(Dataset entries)
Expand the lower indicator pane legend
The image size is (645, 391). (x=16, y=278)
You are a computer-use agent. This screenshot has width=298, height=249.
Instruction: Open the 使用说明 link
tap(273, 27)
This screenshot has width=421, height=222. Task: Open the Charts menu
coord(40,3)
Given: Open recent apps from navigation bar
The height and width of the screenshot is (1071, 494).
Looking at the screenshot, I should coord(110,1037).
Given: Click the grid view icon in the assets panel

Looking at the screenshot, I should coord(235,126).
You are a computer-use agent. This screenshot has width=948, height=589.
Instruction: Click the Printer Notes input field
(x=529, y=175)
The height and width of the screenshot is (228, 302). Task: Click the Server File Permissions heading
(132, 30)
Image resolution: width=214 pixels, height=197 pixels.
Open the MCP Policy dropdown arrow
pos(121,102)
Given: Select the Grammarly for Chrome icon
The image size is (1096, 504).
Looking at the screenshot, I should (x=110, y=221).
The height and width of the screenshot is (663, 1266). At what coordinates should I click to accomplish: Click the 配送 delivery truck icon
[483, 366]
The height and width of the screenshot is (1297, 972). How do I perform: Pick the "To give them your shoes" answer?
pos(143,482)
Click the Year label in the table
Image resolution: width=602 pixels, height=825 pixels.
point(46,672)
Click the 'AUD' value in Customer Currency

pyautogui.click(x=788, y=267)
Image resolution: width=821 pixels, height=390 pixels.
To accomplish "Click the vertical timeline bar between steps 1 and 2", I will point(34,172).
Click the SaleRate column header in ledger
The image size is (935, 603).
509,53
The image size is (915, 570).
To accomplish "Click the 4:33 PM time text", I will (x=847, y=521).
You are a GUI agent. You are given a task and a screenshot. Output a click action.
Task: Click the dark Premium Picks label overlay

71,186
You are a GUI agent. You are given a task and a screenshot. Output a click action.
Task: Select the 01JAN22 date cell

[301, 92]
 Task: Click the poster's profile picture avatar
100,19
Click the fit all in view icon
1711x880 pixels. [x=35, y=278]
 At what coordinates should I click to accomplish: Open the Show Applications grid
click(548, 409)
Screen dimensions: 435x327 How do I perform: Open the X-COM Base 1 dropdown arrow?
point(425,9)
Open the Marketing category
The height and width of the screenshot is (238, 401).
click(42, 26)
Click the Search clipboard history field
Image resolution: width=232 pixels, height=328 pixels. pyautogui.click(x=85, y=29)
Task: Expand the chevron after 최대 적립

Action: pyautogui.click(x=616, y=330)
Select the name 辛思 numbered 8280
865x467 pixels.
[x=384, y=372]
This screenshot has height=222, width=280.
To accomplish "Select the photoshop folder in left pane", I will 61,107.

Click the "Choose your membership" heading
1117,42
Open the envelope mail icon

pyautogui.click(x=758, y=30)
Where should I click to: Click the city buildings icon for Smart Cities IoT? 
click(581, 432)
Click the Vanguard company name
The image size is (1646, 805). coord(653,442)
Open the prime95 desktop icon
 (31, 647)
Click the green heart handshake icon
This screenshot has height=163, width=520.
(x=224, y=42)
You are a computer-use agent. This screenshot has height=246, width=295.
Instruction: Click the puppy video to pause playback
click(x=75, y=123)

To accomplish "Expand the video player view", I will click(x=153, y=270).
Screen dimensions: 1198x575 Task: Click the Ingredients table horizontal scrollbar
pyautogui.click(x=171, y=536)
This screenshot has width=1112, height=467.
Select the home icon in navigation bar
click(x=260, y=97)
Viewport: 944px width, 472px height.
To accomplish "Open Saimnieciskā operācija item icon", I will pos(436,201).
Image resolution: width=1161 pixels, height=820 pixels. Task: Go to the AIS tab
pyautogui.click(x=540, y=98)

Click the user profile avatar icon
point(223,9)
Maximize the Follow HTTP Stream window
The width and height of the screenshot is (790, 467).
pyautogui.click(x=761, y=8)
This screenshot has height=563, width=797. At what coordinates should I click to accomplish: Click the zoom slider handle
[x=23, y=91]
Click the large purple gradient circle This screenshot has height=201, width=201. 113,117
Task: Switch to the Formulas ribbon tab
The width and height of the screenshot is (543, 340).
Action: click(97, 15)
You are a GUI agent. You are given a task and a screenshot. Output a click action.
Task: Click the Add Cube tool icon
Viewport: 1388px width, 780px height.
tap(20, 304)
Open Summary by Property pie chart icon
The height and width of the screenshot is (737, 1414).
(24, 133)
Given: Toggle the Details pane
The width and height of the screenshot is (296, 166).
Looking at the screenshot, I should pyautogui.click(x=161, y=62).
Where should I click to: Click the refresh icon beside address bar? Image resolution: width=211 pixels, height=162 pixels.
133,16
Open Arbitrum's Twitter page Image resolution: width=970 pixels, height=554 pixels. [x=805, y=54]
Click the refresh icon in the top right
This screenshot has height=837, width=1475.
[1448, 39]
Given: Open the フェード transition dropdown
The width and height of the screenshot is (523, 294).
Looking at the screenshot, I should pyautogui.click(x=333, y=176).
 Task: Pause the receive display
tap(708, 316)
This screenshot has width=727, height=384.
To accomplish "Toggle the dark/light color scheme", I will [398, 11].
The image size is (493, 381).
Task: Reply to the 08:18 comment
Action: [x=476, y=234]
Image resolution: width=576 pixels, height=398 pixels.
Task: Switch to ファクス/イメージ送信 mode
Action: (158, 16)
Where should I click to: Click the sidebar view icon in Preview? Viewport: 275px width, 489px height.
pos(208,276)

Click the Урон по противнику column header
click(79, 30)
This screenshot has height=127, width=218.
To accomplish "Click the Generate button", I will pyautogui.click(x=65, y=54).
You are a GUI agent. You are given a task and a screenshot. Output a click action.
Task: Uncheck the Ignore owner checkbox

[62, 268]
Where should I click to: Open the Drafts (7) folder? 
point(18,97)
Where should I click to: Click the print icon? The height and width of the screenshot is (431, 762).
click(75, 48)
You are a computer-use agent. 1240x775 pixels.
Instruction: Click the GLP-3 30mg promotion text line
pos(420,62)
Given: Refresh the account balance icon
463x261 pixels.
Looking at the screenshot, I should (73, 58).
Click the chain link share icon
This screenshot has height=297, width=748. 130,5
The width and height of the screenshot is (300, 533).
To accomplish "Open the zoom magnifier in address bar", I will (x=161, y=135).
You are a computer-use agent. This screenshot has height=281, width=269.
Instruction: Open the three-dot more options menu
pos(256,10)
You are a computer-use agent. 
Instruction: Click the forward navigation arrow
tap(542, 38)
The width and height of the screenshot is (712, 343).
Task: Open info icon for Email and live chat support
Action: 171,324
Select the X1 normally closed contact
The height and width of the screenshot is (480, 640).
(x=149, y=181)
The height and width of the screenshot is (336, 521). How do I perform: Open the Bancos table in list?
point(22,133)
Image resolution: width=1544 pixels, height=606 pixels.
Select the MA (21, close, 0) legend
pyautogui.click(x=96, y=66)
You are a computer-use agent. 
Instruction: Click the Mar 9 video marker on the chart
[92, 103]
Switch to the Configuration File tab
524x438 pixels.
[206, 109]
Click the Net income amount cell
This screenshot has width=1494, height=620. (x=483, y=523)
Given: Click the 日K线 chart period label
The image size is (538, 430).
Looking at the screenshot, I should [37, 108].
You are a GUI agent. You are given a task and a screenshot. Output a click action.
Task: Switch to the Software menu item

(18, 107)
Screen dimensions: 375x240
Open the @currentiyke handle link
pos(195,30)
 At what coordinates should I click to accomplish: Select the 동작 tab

EXERCISE DIRECTIONS
Reproduce all of the records exactly.

ANSWER SECTION
Expand the lower indicator pane legend
The image size is (645, 391). (x=16, y=278)
You are a computer-use agent. This screenshot has width=298, height=249.
Instruction: Open the 使用说明 link
tap(273, 27)
This screenshot has width=421, height=222. Task: Open the Charts menu
coord(40,3)
Given: Open recent apps from navigation bar
The height and width of the screenshot is (1071, 494).
Looking at the screenshot, I should coord(110,1037).
Given: Click the grid view icon in the assets panel

Looking at the screenshot, I should coord(235,126).
You are a computer-use agent. This screenshot has width=948, height=589.
Instruction: Click the Printer Notes input field
(x=529, y=175)
The height and width of the screenshot is (228, 302). Task: Click the Server File Permissions heading
(132, 30)
Image resolution: width=214 pixels, height=197 pixels.
Open the MCP Policy dropdown arrow
pos(121,102)
Given: Select the Grammarly for Chrome icon
The image size is (1096, 504).
Looking at the screenshot, I should (x=110, y=221).
The height and width of the screenshot is (663, 1266). At what coordinates should I click to accomplish: Click the 配送 delivery truck icon
[483, 366]
The height and width of the screenshot is (1297, 972). How do I perform: Pick the "To give them your shoes" answer?
pos(143,482)
Click the Year label in the table
Image resolution: width=602 pixels, height=825 pixels.
point(46,672)
Click the 'AUD' value in Customer Currency

pyautogui.click(x=788, y=267)
Image resolution: width=821 pixels, height=390 pixels.
To accomplish "Click the vertical timeline bar between steps 1 and 2", I will point(34,172).
Click the SaleRate column header in ledger
The image size is (935, 603).
509,53
The image size is (915, 570).
To accomplish "Click the 4:33 PM time text", I will (x=847, y=521).
You are a GUI agent. You are given a task and a screenshot. Output a click action.
Task: Click the dark Premium Picks label overlay

71,186
You are a GUI agent. You are given a task and a screenshot. Output a click action.
Task: Select the 01JAN22 date cell

[301, 92]
 Task: Click the poster's profile picture avatar
100,19
Click the fit all in view icon
1711x880 pixels. [x=35, y=278]
 At what coordinates should I click to accomplish: Open the Show Applications grid
click(548, 409)
Screen dimensions: 435x327 How do I perform: Open the X-COM Base 1 dropdown arrow?
point(425,9)
Open the Marketing category
The height and width of the screenshot is (238, 401).
click(42, 26)
Click the Search clipboard history field
Image resolution: width=232 pixels, height=328 pixels. pyautogui.click(x=85, y=29)
Task: Expand the chevron after 최대 적립

Action: pyautogui.click(x=616, y=330)
Select the name 辛思 numbered 8280
865x467 pixels.
[x=384, y=372]
This screenshot has height=222, width=280.
To accomplish "Select the photoshop folder in left pane", I will 61,107.

Click the "Choose your membership" heading
1117,42
Open the envelope mail icon

pyautogui.click(x=758, y=30)
Where should I click to: Click the city buildings icon for Smart Cities IoT? 
click(581, 432)
Click the Vanguard company name
The image size is (1646, 805). coord(653,442)
Open the prime95 desktop icon
 (31, 647)
Click the green heart handshake icon
This screenshot has height=163, width=520.
(x=224, y=42)
You are a computer-use agent. This screenshot has height=246, width=295.
Instruction: Click the puppy video to pause playback
click(x=75, y=123)

To accomplish "Expand the video player view", I will click(x=153, y=270).
Screen dimensions: 1198x575 Task: Click the Ingredients table horizontal scrollbar
pyautogui.click(x=171, y=536)
This screenshot has width=1112, height=467.
Select the home icon in navigation bar
click(x=260, y=97)
Viewport: 944px width, 472px height.
To accomplish "Open Saimnieciskā operācija item icon", I will pos(436,201).
Image resolution: width=1161 pixels, height=820 pixels. Task: Go to the AIS tab
pyautogui.click(x=540, y=98)

Click the user profile avatar icon
point(223,9)
Maximize the Follow HTTP Stream window
The width and height of the screenshot is (790, 467).
pyautogui.click(x=761, y=8)
This screenshot has height=563, width=797. At what coordinates should I click to accomplish: Click the zoom slider handle
[x=23, y=91]
Click the large purple gradient circle This screenshot has height=201, width=201. 113,117
Task: Switch to the Formulas ribbon tab
The width and height of the screenshot is (543, 340).
Action: click(97, 15)
You are a GUI agent. You are given a task and a screenshot. Output a click action.
Task: Click the Add Cube tool icon
Viewport: 1388px width, 780px height.
tap(20, 304)
Open Summary by Property pie chart icon
The height and width of the screenshot is (737, 1414).
(24, 133)
Given: Toggle the Details pane
The width and height of the screenshot is (296, 166).
Looking at the screenshot, I should pyautogui.click(x=161, y=62).
Where should I click to: Click the refresh icon beside address bar? Image resolution: width=211 pixels, height=162 pixels.
133,16
Open Arbitrum's Twitter page Image resolution: width=970 pixels, height=554 pixels. [x=805, y=54]
Click the refresh icon in the top right
This screenshot has height=837, width=1475.
[1448, 39]
Given: Open the フェード transition dropdown
The width and height of the screenshot is (523, 294).
Looking at the screenshot, I should pyautogui.click(x=333, y=176).
 Task: Pause the receive display
tap(708, 316)
This screenshot has width=727, height=384.
To accomplish "Toggle the dark/light color scheme", I will [398, 11].
The image size is (493, 381).
Task: Reply to the 08:18 comment
Action: [x=476, y=234]
Image resolution: width=576 pixels, height=398 pixels.
Task: Switch to ファクス/イメージ送信 mode
Action: (158, 16)
Where should I click to: Click the sidebar view icon in Preview? Viewport: 275px width, 489px height.
pos(208,276)

Click the Урон по противнику column header
click(79, 30)
This screenshot has height=127, width=218.
To accomplish "Click the Generate button", I will pyautogui.click(x=65, y=54).
You are a GUI agent. You are given a task and a screenshot. Output a click action.
Task: Uncheck the Ignore owner checkbox

[62, 268]
Where should I click to: Open the Drafts (7) folder? 
point(18,97)
Where should I click to: Click the print icon? The height and width of the screenshot is (431, 762).
click(75, 48)
You are a computer-use agent. 1240x775 pixels.
Instruction: Click the GLP-3 30mg promotion text line
pos(420,62)
Given: Refresh the account balance icon
463x261 pixels.
Looking at the screenshot, I should (73, 58).
Click the chain link share icon
This screenshot has height=297, width=748. 130,5
The width and height of the screenshot is (300, 533).
To accomplish "Open the zoom magnifier in address bar", I will (x=161, y=135).
You are a computer-use agent. This screenshot has height=281, width=269.
Instruction: Open the three-dot more options menu
pos(256,10)
You are a computer-use agent. 
Instruction: Click the forward navigation arrow
tap(542, 38)
The width and height of the screenshot is (712, 343).
Task: Open info icon for Email and live chat support
Action: 171,324
Select the X1 normally closed contact
The height and width of the screenshot is (480, 640).
(x=149, y=181)
The height and width of the screenshot is (336, 521). How do I perform: Open the Bancos table in list?
point(22,133)
Image resolution: width=1544 pixels, height=606 pixels.
Select the MA (21, close, 0) legend
pyautogui.click(x=96, y=66)
You are a computer-use agent. 
Instruction: Click the Mar 9 video marker on the chart
[92, 103]
Switch to the Configuration File tab
524x438 pixels.
[206, 109]
Click the Net income amount cell
This screenshot has width=1494, height=620. (x=483, y=523)
Given: Click the 日K线 chart period label
The image size is (538, 430).
Looking at the screenshot, I should [37, 108].
You are a GUI agent. You are given a task and a screenshot. Output a click action.
Task: Switch to the Software menu item

(18, 107)
Screen dimensions: 375x240
Open the @currentiyke handle link
pos(195,30)
 At what coordinates should I click to accomplish: Select the 동작 tab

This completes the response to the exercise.